### [Source text]
Below is an example of a ``vladfile.py``

.. code:: python

    from vladiate import Vlad
    from vladiate.validators import UniqueValidator, SetValidator
    from vladiate.inputs import LocalFile

    class YourFirstValidator(Vlad):
        source = LocalFile('vampires.csv')
        validators = {
            'Column A': [
                UniqueValidator()
            ],
            'Column B': [
                SetValidator(['Vampire', 'Not A Vampire'])
            ]
        }

Here we define a number of validators for a local file ``vampires.csv``,
which would look like this:

::

    Column A,Column B
    Vlad the Impaler,Not A Vampire
    Dracula,Vampire
    Count Chocula,Vampire

We then run ``vladiate`` in the same directory as your ``.csv`` file:

::

    $ vladiate

And get the following output:

::

    Validating YourFirstValidator(source=LocalFile('vampires.csv'))

### [Record extracts]
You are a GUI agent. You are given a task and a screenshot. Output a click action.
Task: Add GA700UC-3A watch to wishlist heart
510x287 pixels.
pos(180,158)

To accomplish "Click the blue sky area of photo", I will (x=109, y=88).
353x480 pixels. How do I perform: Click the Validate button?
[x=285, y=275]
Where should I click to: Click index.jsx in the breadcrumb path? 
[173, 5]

--

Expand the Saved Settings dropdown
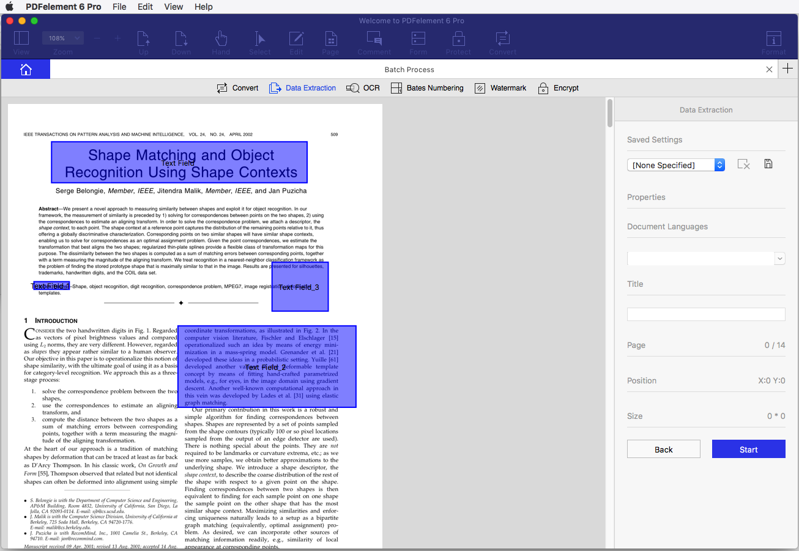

--

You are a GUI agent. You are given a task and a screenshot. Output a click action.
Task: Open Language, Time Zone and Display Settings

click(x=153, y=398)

### [Given instruction]
Transcribe the vladiate example above, starting at the words "from vladiate import" and ending after "source = LocalFile('vampires.csv')".

### [Result for this exercise]
from vladiate import Vlad
    from vladiate.validators import UniqueValidator, SetValidator
    from vladiate.inputs import LocalFile

    class YourFirstValidator(Vlad):
        source = LocalFile('vampires.csv')